SOURCE DOCUMENT:
◆ ◆ ◆ ◆
Common Taxable Events

Several crypto activities trigger tax obligations beyond simple buy-and-sell transactions. Trading one cryptocurrency for another, such as swapping Bitcoin for Ethereum, is a taxable disposition of the first asset. Using crypto to purchase goods or services is also a taxable event. Receiving cryptocurrency as payment for work is taxed as ordinary income. Staking rewards and mining income are taxed as ordinary income at fair market value when received. Airdrops are generally taxed as income. DeFi activities like lending, providing liquidity, and yield farming each have their own tax implications that can be complex.

Record Keeping and Reporting

Maintaining detailed records of every cryptocurrency transaction is essential for accurate tax reporting. For each transaction, record the date, the type of transaction, the amount of crypto involved, the fair market value at the time, and any fees paid. Starting in 2025, crypto brokers and exchanges must issue 1099-DA forms reporting transactions to both taxpayers and the IRS. However, on-chain transactions, DeFi activities, and transfers between personal wallets may not be captured on these forms, making personal record keeping critical. Several crypto tax software tools can import transaction data from exchanges and wallets to simplify this process.

Frequently Asked Questions

Is cryptocurrency taxable?
Yes. The IRS treats cryptocurrency as property, not currency. Every sale, trade, exchange, or spending event triggers a taxable disposition. You must report capital gains and losses on your tax return using Form 8949 and Schedule D. Even trading one cryptocurrency for another is a taxable event. Receiving crypto as payment for goods or services is taxed as ordinary income at the fair market value when received. Failure to report crypto transactions can result in penalties and interest.
What is the difference between short-term and long-term capital gains on crypto?
If you hold cryptocurrency for less than one year before selling, any gain is classified as short-term and taxed at your ordinary income tax rate, which can be as high as 37%. If you hold for more than one year, the gain qualifies for preferential long-term capital gains rates of 0%, 15%, or 20% depending on your taxable income. This difference can be substantial. A $20,000 gain might cost $4,400 in taxes at the 22% short-term rate versus only $3,000 at the 15% long-term rate. Planning your holding period can save significant money.
Can I deduct cryptocurrency losses?
◆ ◆ ◆ ◆
RECORDED DATA:
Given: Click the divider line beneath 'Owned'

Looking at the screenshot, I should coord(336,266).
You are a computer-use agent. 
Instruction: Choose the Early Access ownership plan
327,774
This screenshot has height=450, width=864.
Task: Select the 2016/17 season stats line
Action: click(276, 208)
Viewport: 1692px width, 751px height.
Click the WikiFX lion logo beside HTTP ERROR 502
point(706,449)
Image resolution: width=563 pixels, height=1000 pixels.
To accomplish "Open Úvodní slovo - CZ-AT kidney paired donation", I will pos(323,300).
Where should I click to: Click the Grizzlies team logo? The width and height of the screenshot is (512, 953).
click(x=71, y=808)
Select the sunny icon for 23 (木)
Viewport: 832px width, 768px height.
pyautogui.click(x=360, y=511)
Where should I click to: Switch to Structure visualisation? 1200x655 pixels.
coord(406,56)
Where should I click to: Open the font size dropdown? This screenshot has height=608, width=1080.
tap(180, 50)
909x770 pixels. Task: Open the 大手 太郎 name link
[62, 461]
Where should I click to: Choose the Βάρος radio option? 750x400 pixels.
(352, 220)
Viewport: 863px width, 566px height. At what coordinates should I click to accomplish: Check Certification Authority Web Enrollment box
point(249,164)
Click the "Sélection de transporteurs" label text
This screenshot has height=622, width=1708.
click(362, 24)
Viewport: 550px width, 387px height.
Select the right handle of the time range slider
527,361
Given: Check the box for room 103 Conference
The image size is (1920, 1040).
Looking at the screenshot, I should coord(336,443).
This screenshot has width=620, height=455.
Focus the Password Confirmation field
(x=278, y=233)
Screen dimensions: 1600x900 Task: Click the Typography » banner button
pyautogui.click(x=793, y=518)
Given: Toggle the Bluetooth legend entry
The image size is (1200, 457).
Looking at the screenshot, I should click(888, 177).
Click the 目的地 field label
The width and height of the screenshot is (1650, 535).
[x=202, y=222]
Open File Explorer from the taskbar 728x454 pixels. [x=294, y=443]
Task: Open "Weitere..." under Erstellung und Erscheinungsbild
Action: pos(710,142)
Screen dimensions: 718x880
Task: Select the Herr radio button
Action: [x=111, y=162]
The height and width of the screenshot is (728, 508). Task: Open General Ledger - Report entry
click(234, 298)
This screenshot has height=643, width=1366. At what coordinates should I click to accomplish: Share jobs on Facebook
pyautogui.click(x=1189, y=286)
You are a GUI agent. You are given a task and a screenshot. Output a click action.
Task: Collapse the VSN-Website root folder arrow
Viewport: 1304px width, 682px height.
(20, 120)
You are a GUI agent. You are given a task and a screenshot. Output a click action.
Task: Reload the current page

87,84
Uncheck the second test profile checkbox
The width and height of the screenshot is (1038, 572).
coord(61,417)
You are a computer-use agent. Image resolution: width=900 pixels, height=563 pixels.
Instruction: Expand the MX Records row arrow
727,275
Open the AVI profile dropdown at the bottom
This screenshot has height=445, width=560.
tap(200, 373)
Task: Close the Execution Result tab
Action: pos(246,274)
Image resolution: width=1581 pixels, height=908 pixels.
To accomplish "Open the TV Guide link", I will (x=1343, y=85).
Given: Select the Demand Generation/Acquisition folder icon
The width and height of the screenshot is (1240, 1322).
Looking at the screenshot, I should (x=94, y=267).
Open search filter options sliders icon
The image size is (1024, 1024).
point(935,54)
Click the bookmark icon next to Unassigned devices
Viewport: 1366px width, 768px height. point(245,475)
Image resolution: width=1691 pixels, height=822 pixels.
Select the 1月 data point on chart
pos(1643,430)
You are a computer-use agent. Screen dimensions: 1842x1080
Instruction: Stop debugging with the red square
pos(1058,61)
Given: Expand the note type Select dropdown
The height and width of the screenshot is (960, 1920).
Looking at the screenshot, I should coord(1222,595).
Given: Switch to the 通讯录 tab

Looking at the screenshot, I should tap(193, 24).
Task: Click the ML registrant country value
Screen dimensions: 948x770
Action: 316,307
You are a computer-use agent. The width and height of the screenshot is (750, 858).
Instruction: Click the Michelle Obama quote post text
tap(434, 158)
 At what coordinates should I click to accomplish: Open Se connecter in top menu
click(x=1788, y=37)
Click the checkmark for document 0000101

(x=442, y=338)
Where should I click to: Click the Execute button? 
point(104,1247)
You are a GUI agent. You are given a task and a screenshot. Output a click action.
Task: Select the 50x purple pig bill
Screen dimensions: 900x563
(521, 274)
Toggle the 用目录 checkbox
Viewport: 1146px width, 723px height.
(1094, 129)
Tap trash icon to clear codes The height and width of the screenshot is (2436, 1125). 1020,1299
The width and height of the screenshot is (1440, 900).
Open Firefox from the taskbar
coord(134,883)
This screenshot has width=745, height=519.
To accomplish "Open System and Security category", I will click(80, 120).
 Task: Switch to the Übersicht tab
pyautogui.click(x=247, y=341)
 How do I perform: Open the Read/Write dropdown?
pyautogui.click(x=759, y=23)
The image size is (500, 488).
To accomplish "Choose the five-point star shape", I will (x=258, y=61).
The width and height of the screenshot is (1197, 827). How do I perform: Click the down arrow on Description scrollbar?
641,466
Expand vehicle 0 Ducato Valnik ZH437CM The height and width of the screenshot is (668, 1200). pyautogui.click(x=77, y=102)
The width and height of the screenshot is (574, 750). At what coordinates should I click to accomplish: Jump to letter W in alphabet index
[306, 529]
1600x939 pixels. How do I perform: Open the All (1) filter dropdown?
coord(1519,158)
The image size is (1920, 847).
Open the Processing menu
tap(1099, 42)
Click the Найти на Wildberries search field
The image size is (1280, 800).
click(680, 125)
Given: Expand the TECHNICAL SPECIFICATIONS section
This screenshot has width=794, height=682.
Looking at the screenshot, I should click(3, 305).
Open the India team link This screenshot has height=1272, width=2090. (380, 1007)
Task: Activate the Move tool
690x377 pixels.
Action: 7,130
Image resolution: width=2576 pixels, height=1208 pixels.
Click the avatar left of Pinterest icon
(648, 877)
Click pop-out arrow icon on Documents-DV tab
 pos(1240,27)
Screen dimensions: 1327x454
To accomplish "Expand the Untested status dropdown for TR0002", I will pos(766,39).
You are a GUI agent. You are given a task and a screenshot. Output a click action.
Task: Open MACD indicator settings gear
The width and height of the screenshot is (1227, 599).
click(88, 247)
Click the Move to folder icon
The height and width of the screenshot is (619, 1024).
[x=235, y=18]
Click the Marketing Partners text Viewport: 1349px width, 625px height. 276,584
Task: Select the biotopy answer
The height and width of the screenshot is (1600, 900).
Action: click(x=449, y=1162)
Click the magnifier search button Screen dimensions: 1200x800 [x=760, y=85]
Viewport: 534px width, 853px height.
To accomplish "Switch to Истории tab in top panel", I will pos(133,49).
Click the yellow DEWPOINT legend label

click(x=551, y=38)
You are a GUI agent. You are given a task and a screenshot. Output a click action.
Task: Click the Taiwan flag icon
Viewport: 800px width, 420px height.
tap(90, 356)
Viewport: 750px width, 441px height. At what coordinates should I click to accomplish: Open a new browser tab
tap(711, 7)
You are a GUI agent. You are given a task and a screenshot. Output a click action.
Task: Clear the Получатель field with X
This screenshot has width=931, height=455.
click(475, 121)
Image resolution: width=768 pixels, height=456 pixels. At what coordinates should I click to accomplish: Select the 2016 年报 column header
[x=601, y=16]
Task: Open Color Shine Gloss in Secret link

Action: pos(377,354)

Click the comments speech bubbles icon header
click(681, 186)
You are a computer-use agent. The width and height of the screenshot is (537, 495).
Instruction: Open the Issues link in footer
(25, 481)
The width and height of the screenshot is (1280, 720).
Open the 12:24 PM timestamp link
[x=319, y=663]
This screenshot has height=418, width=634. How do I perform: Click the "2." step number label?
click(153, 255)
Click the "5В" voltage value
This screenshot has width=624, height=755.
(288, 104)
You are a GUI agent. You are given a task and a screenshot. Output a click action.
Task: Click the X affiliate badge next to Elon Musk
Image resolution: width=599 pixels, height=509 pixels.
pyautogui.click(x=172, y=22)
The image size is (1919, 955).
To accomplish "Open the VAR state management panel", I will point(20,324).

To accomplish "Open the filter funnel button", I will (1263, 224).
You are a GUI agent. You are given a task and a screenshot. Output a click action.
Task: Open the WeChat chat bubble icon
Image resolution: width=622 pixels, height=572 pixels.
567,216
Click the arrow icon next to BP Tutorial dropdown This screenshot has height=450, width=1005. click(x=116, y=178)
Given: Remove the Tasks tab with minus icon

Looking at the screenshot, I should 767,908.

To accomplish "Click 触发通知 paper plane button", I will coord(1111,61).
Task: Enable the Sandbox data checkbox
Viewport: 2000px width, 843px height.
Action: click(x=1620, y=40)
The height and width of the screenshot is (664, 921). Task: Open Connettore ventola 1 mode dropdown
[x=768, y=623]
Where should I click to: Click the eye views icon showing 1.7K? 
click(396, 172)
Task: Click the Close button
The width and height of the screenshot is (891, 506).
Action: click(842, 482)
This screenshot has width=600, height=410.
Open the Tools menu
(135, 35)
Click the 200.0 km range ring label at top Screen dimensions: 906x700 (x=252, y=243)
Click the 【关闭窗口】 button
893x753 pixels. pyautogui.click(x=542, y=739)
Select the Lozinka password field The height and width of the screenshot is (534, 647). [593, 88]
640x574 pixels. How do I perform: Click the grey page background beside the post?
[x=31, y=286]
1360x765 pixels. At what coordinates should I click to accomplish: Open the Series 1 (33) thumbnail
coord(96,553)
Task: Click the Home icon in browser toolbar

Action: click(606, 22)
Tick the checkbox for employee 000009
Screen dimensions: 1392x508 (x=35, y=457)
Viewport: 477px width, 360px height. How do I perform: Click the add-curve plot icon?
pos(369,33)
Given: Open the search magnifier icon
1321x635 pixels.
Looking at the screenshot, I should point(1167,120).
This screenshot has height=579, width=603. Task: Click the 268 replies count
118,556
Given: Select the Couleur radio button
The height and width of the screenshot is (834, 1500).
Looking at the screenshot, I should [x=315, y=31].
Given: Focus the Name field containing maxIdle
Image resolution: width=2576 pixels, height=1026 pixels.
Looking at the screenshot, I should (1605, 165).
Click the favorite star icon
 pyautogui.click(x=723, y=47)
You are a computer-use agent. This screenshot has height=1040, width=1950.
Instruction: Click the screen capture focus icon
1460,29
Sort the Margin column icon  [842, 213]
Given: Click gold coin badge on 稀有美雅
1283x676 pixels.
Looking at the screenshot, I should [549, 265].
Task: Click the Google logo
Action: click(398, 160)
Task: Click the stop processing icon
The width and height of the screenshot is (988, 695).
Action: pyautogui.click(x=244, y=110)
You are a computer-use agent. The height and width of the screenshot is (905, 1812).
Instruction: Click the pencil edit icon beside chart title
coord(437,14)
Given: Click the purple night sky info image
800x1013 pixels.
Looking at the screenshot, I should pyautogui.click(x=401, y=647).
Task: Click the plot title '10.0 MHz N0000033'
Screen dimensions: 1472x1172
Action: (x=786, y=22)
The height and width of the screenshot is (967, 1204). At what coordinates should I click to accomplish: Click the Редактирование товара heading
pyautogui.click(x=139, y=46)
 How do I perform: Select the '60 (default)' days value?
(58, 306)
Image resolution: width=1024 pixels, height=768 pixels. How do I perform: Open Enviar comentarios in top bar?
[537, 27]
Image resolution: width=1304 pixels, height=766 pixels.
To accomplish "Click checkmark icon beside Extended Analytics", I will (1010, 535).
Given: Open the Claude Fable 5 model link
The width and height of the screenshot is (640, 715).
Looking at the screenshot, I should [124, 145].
◆ ◆ ◆ ◆
PROBLEMS TO SOLVE:
(A) Can you copy the crypto tax passage word for word, starting at "What is the" and ending at "save significant money."?
(B) According to the crypto tax passage, what details should be recorded for each cryptocurrency transaction?
(C) Why does the crypto tax passage call personal record keeping critical even though brokers and exchanges issue 1099-DA forms?
The items are unrelated material and stand apart from the crypto tax passage.

RESPONSES:
(A)
What is the difference between short-term and long-term capital gains on crypto?
If you hold cryptocurrency for less than one year before selling, any gain is classified as short-term and taxed at your ordinary income tax rate, which can be as high as 37%. If you hold for more than one year, the gain qualifies for preferential long-term capital gains rates of 0%, 15%, or 20% depending on your taxable income. This difference can be substantial. A $20,000 gain might cost $4,400 in taxes at the 22% short-term rate versus only $3,000 at the 15% long-term rate. Planning your holding period can save significant money.

(B)
- The date
- The type of transaction
- The amount of crypto involved
- The fair market value at the time
- Any fees paid

(C) On-chain transactions, DeFi activities, and transfers between personal wallets may not be captured on the 1099-DA forms. Personal records are therefore needed to report those transactions accurately.